Local residents will once again have the opportunity to watch the film in a theater when the State Theatre in Uniontown shows the film Nov. 8 as part of their Classic Film Series.
Mark Deming wrote the synopsis for the film on Rotten Tomatoes.
Based on a true story, director Steven Spielberg’s “Schindler’s List” stars Liam Neeson (“Kinsey” and “The Grey”) as Oskar Schindler, a German businessman in Poland who sees an opportunity to make money from the Nazis’ rise to power.
He starts a company to make cookware and utensils, using flattery and bribes to win military contracts, and brings in accountant and financier Itzhak Stern (Ben Kingsley, “Ghandi” and “Iron Man 3”) to help run the factory.

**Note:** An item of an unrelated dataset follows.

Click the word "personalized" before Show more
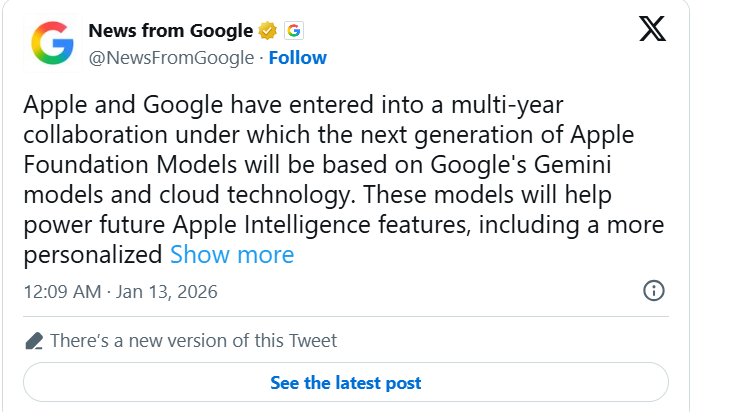 92,255
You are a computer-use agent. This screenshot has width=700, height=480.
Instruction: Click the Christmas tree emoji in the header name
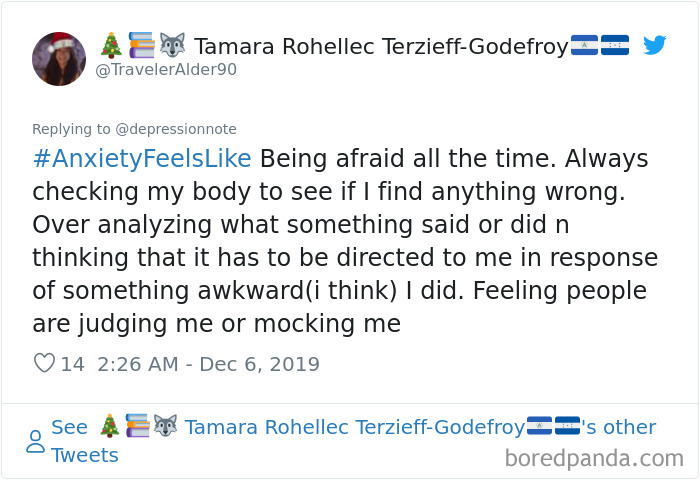point(111,46)
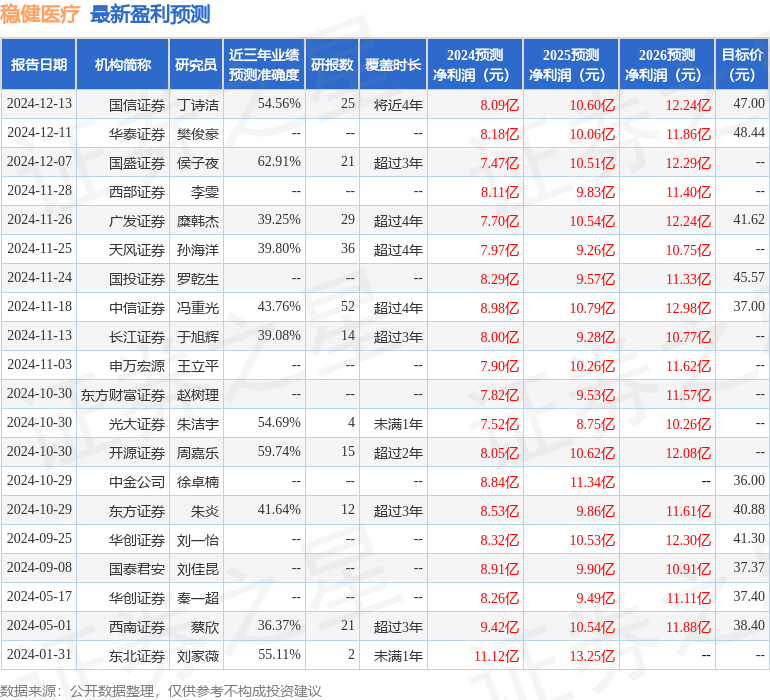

By staffing his plant with Jews who’ve been herded into Krakow’s ghetto by Nazi troops, Schindler has a dependable unpaid labor force. For Stern, a job in a war-related plant could mean survival for himself and the other Jews working for Schindler.
However, in 1942, all of Krakow’s Jews are assigned to the Plaszow Forced Labor Camp, overseen by Commandant Amon Goeth (Ralph Fiennes, “The Grand Budapest Hotel” and “The Constant Gardener”), an embittered alcoholic who occasionally shoots prisoners from his balcony.

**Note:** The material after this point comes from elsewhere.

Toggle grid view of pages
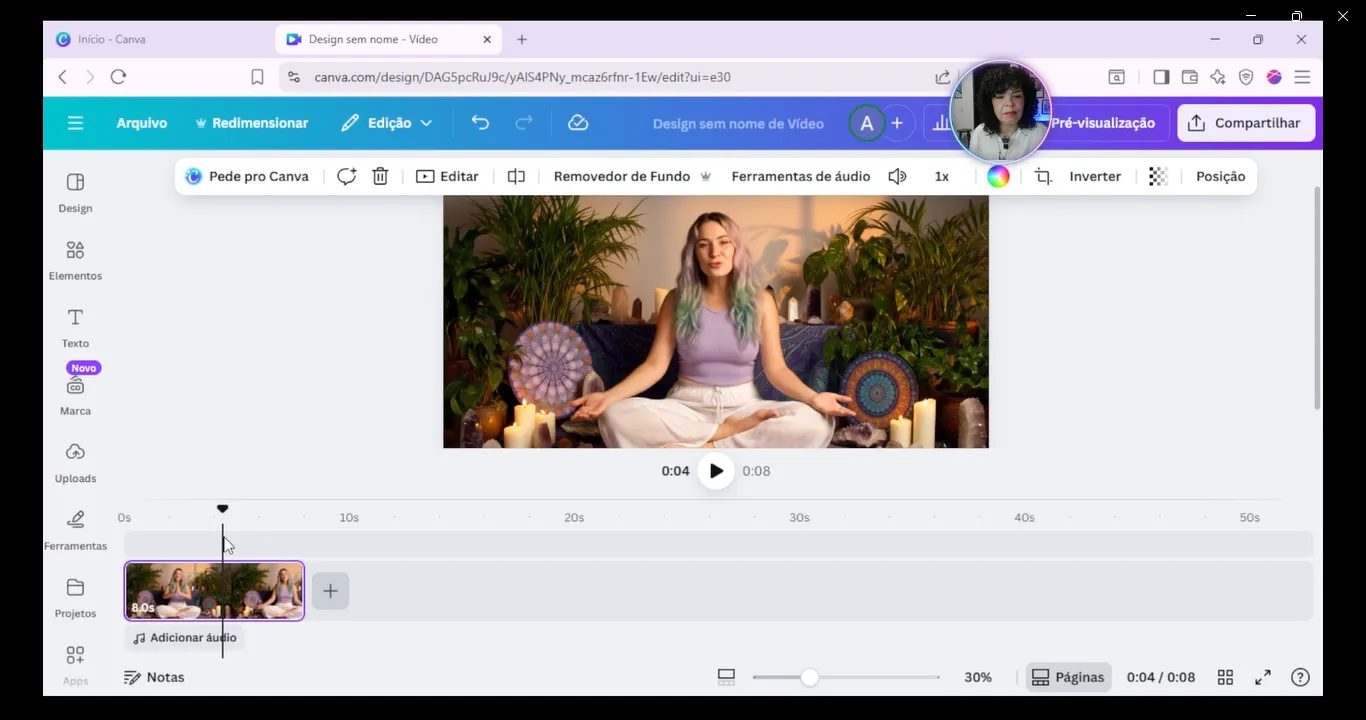Viewport: 1366px width, 720px height. coord(1225,677)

Schindler arranges to continue using Polish Jews in his plant, but, as he sees what is happening to his employees, he begins to develop a conscience. He realizes that his factory (now refitted to manufacture ammunition) is the only thing preventing his staff from being shipped to the death camps.

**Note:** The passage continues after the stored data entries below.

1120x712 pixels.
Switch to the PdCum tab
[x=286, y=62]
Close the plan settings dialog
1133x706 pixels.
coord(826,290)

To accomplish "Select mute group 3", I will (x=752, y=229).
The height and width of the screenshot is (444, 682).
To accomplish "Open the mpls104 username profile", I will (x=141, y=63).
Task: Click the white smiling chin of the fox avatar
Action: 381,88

Soon Schindler demands more workers and starts bribing Nazi leaders to keep Jews on his employee lists and out of the camps. By the time Germany falls to the allies, Schindler has lost his entire fortune but saved 1,100 people from likely death.
The film was nominated for 12 Academy Awards and won seven, including Best Picture and Best Director.
Trivia on IMDb includes the fact that to gather costumes for 20,000 extras, the costume designer took out advertisements seeking clothes. As economic conditions were poor in Poland, many people were eager to sell clothing they still owned from the 1930s and 1940s.
Also, when survivor Mila Pfefferberg was introduced to Ralph Fiennes on the set, she began shaking uncontrollably, as he reminded her too much of the real Amon Goeth.
Finally, at his insistence (citing that it would be “blood money”), all royalties and residuals from this movie that would normally have gone to Spielberg instead are given to the Shoah Foundation, which records and preserves written and videotaped testimonies from survivors of genocide worldwide, including the Holocaust.
Showtimes for the film are 2 p.m. and 7 p.m. and admission is $5 for adults and $3 for seniors and students.